[the picture is from an awesome Japanese video game – involving a taiko dream and hitting beats. I couldn’t help but grin from ear to ear the whole time my cousin Matt and I were playing!]
I’ve only got a few more days left of what’s been an amazing trip to Hong Kong. I am so thankful to God for the opportunity to be here, and to have gotten to see my family so much. What a great way to end my sabbatical! I’m sad to leave, but the bigger feeling is a lot of joy.
Of course the biggest highlight has been being with family…

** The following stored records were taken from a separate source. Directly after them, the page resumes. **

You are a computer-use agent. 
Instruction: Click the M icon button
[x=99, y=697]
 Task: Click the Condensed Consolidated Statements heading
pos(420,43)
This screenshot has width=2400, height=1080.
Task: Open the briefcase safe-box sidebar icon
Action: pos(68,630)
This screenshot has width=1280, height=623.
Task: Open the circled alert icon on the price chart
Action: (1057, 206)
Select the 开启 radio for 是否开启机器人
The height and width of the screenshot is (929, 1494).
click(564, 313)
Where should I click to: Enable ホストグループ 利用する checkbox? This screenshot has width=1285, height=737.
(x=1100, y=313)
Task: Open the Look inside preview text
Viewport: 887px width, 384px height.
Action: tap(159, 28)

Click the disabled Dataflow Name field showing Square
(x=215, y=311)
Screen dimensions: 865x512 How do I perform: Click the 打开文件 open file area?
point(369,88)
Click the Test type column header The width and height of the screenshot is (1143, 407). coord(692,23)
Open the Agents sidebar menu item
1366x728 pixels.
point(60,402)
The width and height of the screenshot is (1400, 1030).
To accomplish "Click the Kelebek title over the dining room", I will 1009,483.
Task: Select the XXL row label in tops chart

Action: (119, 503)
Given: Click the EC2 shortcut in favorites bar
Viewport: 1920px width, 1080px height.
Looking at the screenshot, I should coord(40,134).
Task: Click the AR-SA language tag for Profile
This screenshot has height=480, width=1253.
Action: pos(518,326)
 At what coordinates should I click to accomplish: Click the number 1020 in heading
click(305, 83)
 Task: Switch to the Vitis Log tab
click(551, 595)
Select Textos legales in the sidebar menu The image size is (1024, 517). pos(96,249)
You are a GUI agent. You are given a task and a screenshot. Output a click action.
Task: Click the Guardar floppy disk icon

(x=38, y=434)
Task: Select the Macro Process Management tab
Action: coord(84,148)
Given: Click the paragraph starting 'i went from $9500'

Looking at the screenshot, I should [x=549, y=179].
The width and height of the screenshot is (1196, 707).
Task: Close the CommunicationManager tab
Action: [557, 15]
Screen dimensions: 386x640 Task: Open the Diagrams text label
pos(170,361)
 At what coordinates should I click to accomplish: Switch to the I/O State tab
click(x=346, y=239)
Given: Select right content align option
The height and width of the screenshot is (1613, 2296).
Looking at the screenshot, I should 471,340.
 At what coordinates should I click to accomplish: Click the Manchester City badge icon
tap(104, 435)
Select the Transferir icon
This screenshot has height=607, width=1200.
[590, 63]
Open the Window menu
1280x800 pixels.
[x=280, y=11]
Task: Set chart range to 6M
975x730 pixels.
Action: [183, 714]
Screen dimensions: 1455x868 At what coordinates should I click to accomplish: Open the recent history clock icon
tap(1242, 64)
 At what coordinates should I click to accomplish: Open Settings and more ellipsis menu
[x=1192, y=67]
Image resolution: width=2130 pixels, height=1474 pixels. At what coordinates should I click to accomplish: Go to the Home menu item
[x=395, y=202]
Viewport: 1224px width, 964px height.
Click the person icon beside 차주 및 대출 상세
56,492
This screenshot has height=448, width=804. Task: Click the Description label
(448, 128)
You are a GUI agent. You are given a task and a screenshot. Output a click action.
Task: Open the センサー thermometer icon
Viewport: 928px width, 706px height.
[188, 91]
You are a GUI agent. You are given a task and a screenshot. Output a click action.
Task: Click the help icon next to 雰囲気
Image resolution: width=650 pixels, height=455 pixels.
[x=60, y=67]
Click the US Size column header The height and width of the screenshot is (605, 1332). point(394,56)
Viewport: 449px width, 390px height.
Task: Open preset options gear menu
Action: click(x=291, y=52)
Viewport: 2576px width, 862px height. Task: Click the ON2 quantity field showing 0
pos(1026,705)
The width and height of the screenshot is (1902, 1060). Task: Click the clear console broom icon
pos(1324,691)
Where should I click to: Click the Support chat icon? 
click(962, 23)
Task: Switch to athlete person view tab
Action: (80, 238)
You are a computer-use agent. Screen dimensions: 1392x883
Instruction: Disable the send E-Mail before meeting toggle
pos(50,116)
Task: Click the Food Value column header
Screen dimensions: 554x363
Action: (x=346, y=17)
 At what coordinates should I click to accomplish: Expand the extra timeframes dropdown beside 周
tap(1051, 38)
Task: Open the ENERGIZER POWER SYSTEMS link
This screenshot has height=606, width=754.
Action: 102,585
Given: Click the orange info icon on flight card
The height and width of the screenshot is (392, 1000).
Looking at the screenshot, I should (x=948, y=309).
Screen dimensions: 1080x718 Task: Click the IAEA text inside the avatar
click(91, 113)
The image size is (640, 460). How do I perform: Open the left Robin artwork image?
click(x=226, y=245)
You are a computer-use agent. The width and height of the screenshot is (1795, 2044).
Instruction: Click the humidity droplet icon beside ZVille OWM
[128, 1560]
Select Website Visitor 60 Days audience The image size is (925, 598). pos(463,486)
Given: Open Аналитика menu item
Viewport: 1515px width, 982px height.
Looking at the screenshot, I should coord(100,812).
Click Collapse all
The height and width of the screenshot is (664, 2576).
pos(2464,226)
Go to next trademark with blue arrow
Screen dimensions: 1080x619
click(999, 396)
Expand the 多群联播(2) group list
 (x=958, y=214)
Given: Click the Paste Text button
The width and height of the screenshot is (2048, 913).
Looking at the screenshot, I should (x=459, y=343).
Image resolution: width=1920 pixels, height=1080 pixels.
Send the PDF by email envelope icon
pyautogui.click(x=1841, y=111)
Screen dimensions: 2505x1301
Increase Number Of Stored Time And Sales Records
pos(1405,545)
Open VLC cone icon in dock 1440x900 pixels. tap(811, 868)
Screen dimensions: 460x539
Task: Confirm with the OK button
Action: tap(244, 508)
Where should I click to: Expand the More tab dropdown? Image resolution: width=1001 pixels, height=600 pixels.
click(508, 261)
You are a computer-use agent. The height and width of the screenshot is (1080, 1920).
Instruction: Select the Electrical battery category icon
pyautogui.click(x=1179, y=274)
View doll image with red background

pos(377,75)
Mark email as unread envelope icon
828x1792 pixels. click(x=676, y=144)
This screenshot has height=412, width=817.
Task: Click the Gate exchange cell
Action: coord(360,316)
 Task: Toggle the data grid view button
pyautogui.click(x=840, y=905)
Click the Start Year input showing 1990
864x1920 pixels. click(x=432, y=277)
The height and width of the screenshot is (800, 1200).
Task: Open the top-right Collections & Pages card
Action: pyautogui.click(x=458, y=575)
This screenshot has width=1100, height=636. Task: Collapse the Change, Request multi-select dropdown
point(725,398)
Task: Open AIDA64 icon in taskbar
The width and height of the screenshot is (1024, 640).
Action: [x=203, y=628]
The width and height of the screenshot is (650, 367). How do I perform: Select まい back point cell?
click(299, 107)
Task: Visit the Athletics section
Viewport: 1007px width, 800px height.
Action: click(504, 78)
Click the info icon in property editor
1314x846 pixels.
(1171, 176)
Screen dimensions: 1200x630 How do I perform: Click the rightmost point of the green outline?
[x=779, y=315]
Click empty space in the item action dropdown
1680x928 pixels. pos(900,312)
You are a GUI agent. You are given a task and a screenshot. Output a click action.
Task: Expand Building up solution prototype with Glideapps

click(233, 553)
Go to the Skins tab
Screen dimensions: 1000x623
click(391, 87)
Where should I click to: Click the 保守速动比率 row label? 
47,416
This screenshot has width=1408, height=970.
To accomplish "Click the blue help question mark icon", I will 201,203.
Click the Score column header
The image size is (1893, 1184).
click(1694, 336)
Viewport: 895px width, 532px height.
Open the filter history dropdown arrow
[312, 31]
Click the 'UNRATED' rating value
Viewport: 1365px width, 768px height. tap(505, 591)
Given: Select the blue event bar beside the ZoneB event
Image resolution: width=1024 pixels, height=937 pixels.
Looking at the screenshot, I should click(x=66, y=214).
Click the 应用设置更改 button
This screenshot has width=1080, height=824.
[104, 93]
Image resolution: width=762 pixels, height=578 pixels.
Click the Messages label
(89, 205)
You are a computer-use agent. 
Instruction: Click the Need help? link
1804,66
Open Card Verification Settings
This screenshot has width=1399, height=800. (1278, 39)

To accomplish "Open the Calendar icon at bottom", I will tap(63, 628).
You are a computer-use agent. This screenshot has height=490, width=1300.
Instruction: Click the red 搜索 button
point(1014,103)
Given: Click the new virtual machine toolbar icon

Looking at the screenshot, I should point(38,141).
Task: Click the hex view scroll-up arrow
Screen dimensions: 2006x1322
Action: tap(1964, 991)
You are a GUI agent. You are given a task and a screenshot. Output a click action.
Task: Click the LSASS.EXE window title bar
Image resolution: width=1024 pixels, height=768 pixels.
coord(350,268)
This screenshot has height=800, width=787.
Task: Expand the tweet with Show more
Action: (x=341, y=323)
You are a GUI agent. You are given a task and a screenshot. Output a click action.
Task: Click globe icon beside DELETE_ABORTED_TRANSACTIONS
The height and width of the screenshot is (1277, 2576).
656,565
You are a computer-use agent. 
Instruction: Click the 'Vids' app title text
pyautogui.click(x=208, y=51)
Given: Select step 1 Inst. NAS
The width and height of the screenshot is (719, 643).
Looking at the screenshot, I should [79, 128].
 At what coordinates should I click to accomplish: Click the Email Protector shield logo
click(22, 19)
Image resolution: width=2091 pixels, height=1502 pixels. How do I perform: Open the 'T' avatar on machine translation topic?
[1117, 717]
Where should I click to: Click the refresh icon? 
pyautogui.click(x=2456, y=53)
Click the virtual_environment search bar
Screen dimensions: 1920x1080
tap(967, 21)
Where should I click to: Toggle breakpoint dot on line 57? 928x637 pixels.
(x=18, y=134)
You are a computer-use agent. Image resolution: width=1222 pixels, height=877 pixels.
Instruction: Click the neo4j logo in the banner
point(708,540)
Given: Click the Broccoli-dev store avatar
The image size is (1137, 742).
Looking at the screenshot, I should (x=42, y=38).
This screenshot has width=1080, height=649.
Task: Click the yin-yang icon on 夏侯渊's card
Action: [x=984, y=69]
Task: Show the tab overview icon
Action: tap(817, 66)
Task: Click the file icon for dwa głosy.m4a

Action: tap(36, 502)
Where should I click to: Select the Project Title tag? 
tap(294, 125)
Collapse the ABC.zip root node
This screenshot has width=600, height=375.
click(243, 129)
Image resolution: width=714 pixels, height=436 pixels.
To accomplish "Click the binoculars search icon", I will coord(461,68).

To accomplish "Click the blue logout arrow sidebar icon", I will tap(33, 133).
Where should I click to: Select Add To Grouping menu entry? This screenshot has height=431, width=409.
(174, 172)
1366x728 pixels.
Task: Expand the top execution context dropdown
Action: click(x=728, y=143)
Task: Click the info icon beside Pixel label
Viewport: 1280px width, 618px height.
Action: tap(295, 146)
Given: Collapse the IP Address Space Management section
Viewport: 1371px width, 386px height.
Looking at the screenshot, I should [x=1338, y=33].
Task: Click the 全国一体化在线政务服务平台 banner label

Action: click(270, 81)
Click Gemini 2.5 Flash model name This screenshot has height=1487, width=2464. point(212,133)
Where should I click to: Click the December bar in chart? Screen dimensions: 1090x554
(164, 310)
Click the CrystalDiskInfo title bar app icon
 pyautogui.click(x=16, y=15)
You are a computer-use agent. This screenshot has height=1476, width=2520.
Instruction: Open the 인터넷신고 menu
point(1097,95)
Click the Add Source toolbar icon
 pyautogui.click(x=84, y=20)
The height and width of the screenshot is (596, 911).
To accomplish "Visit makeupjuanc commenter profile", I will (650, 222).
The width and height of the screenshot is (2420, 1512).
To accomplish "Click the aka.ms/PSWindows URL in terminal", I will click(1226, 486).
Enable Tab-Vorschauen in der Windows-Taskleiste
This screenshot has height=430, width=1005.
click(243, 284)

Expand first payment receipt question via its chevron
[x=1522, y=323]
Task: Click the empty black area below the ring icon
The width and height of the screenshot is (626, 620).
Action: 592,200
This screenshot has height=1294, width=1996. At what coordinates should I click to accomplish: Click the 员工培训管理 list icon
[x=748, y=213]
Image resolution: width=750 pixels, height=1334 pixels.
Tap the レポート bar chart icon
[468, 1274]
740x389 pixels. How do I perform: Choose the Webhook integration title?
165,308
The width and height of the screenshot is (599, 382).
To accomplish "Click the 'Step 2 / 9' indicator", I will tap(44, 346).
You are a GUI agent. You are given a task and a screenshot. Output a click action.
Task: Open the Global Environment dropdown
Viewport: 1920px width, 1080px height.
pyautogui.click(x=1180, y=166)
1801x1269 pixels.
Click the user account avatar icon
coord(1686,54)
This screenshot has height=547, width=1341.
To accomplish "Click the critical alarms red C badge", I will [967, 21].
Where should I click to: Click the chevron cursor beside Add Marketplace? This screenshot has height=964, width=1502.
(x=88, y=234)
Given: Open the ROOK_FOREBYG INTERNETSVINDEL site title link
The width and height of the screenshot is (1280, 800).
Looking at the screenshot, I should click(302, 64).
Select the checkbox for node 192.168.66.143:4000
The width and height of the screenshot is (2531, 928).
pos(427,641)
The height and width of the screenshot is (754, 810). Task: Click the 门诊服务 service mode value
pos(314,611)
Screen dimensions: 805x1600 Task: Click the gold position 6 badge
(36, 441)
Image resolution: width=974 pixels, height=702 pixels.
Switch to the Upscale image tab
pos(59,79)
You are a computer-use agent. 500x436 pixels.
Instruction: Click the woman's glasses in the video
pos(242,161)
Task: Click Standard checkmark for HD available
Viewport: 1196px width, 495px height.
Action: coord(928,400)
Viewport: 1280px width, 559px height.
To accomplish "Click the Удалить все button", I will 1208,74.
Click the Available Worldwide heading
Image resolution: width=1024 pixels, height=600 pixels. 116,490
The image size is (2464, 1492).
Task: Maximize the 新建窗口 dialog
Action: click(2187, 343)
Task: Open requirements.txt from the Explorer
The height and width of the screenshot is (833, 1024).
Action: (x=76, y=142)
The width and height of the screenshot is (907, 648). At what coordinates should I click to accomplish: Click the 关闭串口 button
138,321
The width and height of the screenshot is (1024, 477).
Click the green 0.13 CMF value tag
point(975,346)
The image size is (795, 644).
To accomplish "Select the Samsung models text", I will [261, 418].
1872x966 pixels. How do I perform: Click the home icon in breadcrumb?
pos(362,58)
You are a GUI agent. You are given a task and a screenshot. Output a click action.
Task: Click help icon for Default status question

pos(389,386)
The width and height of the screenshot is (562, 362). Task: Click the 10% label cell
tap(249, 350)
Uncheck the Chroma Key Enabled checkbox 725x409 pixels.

I’ve loved getting to look at lots of old family pictures, and hear more of our family history. By hearing all the stories I feel like I’ve just gotten to know my grandparents, even though they passed away in the late 80s and early 90s. The more I learn about them, the more I admire them!
The same goes for my aunts and uncles and cousins – getting to know them better has been such a blessing.
Last time I left Hong Kong, I was incredibly sad to leave. 2005 was the first time I had gotten to meet my relatives in 14 years, and it was so overwhelming and amazing and short – a little over 3 weeks. Meeting everyone and experiencing extended family made me aware of what I had missed out on all those years. But the biggest reason I was so sad to leave is because I didn’t know when or how I would come back and/or continue these relationships (I figured I would only come back with my parents).
Don’t get me wrong – I’m still sad to leave this time. But I know that I can visit Hong Kong again on my own. I can get around here, and meet up with family, etc. And even if I can’t come back very soon, my Cantonese has improved dramatically and it will be much easier to talk on the phone with folks!
So yeah, thanks for your well-wishes and prayers – this is one joy-filled traveler saying goodnight for now. Gotta get some rest so that I can enjoy these last few days!